Kadın elimi tuttu. Ben de yüzüne bakarak şu beyti söyledim.
“Sev seni seveni hâk ile yeksan etse de
Sevme seni sevmeyeni Mısır’a sultan etse de. “
Hep gülüştüler. Kadın resmimi istedi. “Yarın gel yan yana bir resim çıkarak.” dedim. Bir daha görünmedi.
“Ağa kanunları nasıl yapıyordunuz?”
“Kanun yapmak, tıpkı yayıkta yağ yapmaya benziyor. Çalkalıyorduk, çalkalıyorduk. Yayıktan yağ çıkar gibi kanunda çalkalana, çalkalana çıkıyordu.”
“Bir zaman seyahate çıkmıştınız?” “Evet. Bir gün Meclis’in kapısı önünde idik. Gazi Paşa Hazretlerine dedim ki: Allah düzenimizi bozmasın, şanımızı arttırsın, kılıcımızı keskin, talihimizi açık etsin.” dedim. Bunu dediğim zaman gözümden yaş aktı. Paşa Hazretleri, beni kolumdan tutarak otomobiline aldı. Beraberce Eskişehir’e seyahat ettik. Allah Büyük Gazi’ye çok ömür versin, çok büyük adamdır. Kıymetini bilelim, ne diyem, bana çok şefkat muhabbet gösterdi. Allah da onun sevenini çok etsin. Bizim meclisimizde bir duamız bir de arkadaşlara imam vermemizden başka gayretimiz olmadı. “
“Ankara’yı nasıl buldunuz?”
“Cennet olmuş, şaştım kaldım. Tanınmaz hale gelmiş. Çalışanların gayreti var olsun.”
“12 sene sonra bu seyahatiniz ne içindir?”

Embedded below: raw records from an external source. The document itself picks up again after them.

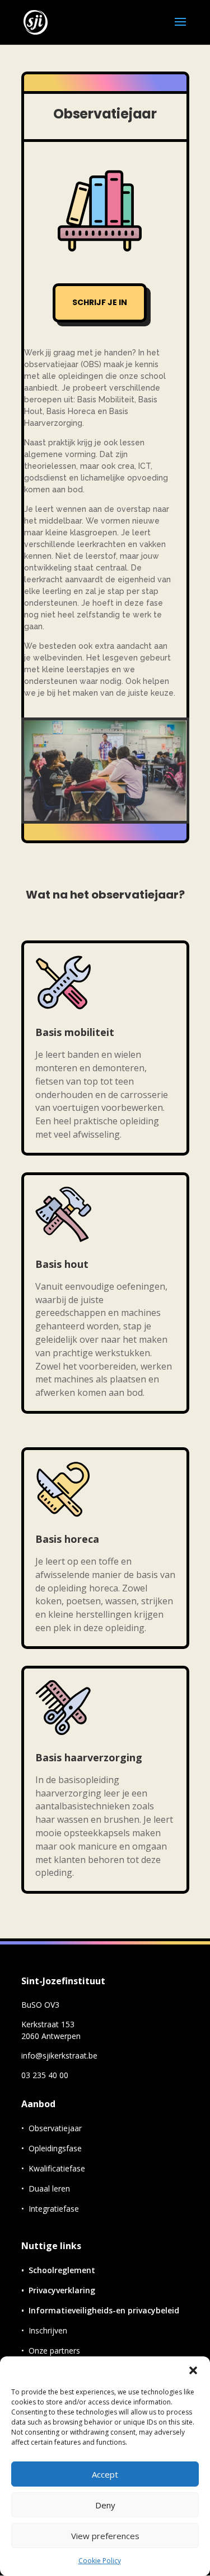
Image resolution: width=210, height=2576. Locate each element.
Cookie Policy (99, 2560)
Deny (105, 2505)
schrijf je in (99, 302)
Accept (105, 2474)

“Gazi Hazretlerin ziyarete geldim.”
“Arzunuz nedir?”
“Hey oğul, ihtiyarlıktan çalışamıyorum. Memlekete çok hizmet ettim. Son ömrümde devletimden ve milletimden bir tekaütlük maaşımı almağa geldim. Bu işimde olursa mesut olarak memleketime döneceğim”
1931 yılında, Diyap Ağa’yla yapılan bu röportaj, onun gerçek bir vatansever, gerçek bir kahraman ve gerçek bir Müslüman olduğunu bütün çıplaklığıyla gözler önüne sermektedir.
Birinci Meclis’in Dersim Milletvekili Diyap Ağa, Atatürk’ün 1 Mayıs 1920’de Meclis’te yaptığı o tarihi konuşmada “ Meclisi âlimizi teşkil eden zevat, yalnız Türk değildir, Yalnız Çerkez değildir, yalnız Kürt değildir, yalnız Laz değildir; fakat hepsinden mürekkep anasır-ı İslamiyedir, samimi bir mecmuadır.” diye tanımladığı Türk milletinin güzide bir ferdidir.
O okuma yazma bilmeyen Diyap Ağa, emperyalizmin pençesine düşmeden, din, namus ve vatan aşkıyla Atatürk’ün yanında Milli Harekete destek olmak için milletvekili olan, ve ayrılıkçılara karşı ülkenin bütünlüğünü savunan gerçek bir kahramandır.
Diyap Ağa, dünün ve bugünün Türkiye Cumhuriyeti karşıtı “ayrılıkçı Kürtçülerine” ders verircesine, kendisini Türk milletinin bir ferdi olarak görmüş ve göğsünü gere gere “Biz Türk’üz” demiştir.
Diyap Yıldırım, 9 Eylül 1935 tarihinde Divriği, Sivas’da 83 yaşında ölmüştür.